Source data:
■ ■ ■ ■ ■ ■ ■
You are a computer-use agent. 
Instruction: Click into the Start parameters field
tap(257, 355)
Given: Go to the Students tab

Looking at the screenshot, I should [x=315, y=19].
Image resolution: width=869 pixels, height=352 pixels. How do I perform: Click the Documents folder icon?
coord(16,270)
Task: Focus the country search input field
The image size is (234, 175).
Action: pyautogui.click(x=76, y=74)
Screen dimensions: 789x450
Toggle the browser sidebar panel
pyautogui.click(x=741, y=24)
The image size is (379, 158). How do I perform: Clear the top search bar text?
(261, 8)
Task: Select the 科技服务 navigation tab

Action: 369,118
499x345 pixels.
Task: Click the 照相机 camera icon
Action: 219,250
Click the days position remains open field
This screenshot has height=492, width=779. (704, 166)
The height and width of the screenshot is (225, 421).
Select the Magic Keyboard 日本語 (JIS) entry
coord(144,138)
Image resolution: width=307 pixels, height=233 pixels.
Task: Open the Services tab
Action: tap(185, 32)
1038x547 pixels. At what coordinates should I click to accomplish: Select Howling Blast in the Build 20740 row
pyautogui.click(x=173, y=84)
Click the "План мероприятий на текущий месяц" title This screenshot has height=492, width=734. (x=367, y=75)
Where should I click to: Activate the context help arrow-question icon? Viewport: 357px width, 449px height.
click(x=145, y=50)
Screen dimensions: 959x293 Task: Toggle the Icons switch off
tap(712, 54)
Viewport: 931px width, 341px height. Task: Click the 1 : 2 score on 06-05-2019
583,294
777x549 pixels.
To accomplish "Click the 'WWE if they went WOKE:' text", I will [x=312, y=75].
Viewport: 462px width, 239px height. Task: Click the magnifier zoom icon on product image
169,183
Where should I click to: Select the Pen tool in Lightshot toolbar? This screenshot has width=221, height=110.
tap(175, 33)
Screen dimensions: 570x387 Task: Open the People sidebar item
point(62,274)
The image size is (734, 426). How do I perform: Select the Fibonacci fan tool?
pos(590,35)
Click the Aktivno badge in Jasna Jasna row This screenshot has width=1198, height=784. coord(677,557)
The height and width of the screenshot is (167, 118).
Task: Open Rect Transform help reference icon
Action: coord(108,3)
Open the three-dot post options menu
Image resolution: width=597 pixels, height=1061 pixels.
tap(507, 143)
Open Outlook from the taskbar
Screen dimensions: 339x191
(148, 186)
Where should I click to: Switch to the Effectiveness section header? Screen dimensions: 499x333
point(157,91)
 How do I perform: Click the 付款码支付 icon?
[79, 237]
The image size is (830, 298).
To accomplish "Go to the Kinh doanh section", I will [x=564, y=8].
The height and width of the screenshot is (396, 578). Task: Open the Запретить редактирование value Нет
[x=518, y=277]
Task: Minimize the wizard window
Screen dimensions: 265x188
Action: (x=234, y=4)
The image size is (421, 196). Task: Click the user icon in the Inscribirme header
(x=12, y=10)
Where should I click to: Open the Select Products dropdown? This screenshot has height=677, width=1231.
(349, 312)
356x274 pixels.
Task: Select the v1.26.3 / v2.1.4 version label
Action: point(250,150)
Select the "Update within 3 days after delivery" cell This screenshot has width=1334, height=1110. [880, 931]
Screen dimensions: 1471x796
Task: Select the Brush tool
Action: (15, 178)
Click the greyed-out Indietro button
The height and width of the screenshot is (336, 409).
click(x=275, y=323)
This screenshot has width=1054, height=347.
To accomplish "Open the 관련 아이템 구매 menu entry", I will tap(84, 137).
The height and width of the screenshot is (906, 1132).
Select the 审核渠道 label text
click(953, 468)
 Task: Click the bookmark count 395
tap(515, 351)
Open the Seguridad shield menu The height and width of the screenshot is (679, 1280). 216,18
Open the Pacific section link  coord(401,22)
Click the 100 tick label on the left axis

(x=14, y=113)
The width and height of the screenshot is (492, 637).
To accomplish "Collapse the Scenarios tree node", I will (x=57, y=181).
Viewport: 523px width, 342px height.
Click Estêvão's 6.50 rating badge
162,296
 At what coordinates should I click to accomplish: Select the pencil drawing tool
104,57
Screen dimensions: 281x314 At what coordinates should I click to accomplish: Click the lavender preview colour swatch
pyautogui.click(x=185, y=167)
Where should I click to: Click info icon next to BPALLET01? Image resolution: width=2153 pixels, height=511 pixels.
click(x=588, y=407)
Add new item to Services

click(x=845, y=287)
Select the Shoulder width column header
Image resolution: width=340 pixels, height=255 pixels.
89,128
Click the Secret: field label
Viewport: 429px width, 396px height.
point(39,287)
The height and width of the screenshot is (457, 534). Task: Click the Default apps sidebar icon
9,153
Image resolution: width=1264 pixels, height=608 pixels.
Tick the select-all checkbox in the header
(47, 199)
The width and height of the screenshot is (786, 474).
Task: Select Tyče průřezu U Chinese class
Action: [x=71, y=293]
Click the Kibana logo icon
■ ■ ■ ■ ■ ■ ■
• WORK TO BE COMPLETED: Output the data once more, exactly as given.

• SOLVED PROBLEM:
You are a computer-use agent. 
Instruction: Click into the Start parameters field
tap(257, 355)
Given: Go to the Students tab

Looking at the screenshot, I should [x=315, y=19].
Image resolution: width=869 pixels, height=352 pixels. How do I perform: Click the Documents folder icon?
coord(16,270)
Task: Focus the country search input field
The image size is (234, 175).
Action: pyautogui.click(x=76, y=74)
Screen dimensions: 789x450
Toggle the browser sidebar panel
pyautogui.click(x=741, y=24)
The image size is (379, 158). How do I perform: Clear the top search bar text?
(261, 8)
Task: Select the 科技服务 navigation tab

Action: 369,118
499x345 pixels.
Task: Click the 照相机 camera icon
Action: 219,250
Click the days position remains open field
This screenshot has height=492, width=779. (704, 166)
The height and width of the screenshot is (225, 421).
Select the Magic Keyboard 日本語 (JIS) entry
coord(144,138)
Image resolution: width=307 pixels, height=233 pixels.
Task: Open the Services tab
Action: tap(185, 32)
1038x547 pixels. At what coordinates should I click to accomplish: Select Howling Blast in the Build 20740 row
pyautogui.click(x=173, y=84)
Click the "План мероприятий на текущий месяц" title This screenshot has height=492, width=734. (x=367, y=75)
Where should I click to: Activate the context help arrow-question icon? Viewport: 357px width, 449px height.
click(x=145, y=50)
Screen dimensions: 959x293 Task: Toggle the Icons switch off
tap(712, 54)
Viewport: 931px width, 341px height. Task: Click the 1 : 2 score on 06-05-2019
583,294
777x549 pixels.
To accomplish "Click the 'WWE if they went WOKE:' text", I will [x=312, y=75].
Viewport: 462px width, 239px height. Task: Click the magnifier zoom icon on product image
169,183
Where should I click to: Select the Pen tool in Lightshot toolbar? This screenshot has width=221, height=110.
tap(175, 33)
Screen dimensions: 570x387 Task: Open the People sidebar item
point(62,274)
The image size is (734, 426). How do I perform: Select the Fibonacci fan tool?
pos(590,35)
Click the Aktivno badge in Jasna Jasna row This screenshot has width=1198, height=784. coord(677,557)
The height and width of the screenshot is (167, 118).
Task: Open Rect Transform help reference icon
Action: coord(108,3)
Open the three-dot post options menu
Image resolution: width=597 pixels, height=1061 pixels.
tap(507, 143)
Open Outlook from the taskbar
Screen dimensions: 339x191
(148, 186)
Where should I click to: Switch to the Effectiveness section header? Screen dimensions: 499x333
point(157,91)
 How do I perform: Click the 付款码支付 icon?
[79, 237]
The image size is (830, 298).
To accomplish "Go to the Kinh doanh section", I will [x=564, y=8].
The height and width of the screenshot is (396, 578). Task: Open the Запретить редактирование value Нет
[x=518, y=277]
Task: Minimize the wizard window
Screen dimensions: 265x188
Action: (x=234, y=4)
The image size is (421, 196). Task: Click the user icon in the Inscribirme header
(x=12, y=10)
Where should I click to: Open the Select Products dropdown? This screenshot has height=677, width=1231.
(349, 312)
356x274 pixels.
Task: Select the v1.26.3 / v2.1.4 version label
Action: point(250,150)
Select the "Update within 3 days after delivery" cell This screenshot has width=1334, height=1110. [880, 931]
Screen dimensions: 1471x796
Task: Select the Brush tool
Action: (15, 178)
Click the greyed-out Indietro button
The height and width of the screenshot is (336, 409).
click(x=275, y=323)
This screenshot has width=1054, height=347.
To accomplish "Open the 관련 아이템 구매 menu entry", I will tap(84, 137).
The height and width of the screenshot is (906, 1132).
Select the 审核渠道 label text
click(953, 468)
 Task: Click the bookmark count 395
tap(515, 351)
Open the Seguridad shield menu The height and width of the screenshot is (679, 1280). 216,18
Open the Pacific section link  coord(401,22)
Click the 100 tick label on the left axis

(x=14, y=113)
The width and height of the screenshot is (492, 637).
To accomplish "Collapse the Scenarios tree node", I will (x=57, y=181).
Viewport: 523px width, 342px height.
Click Estêvão's 6.50 rating badge
162,296
 At what coordinates should I click to accomplish: Select the pencil drawing tool
104,57
Screen dimensions: 281x314 At what coordinates should I click to accomplish: Click the lavender preview colour swatch
pyautogui.click(x=185, y=167)
Where should I click to: Click info icon next to BPALLET01? Image resolution: width=2153 pixels, height=511 pixels.
click(x=588, y=407)
Add new item to Services

click(x=845, y=287)
Select the Shoulder width column header
Image resolution: width=340 pixels, height=255 pixels.
89,128
Click the Secret: field label
Viewport: 429px width, 396px height.
point(39,287)
The height and width of the screenshot is (457, 534). Task: Click the Default apps sidebar icon
9,153
Image resolution: width=1264 pixels, height=608 pixels.
Tick the select-all checkbox in the header
(47, 199)
The width and height of the screenshot is (786, 474).
Task: Select Tyče průřezu U Chinese class
Action: [x=71, y=293]
Click the Kibana logo icon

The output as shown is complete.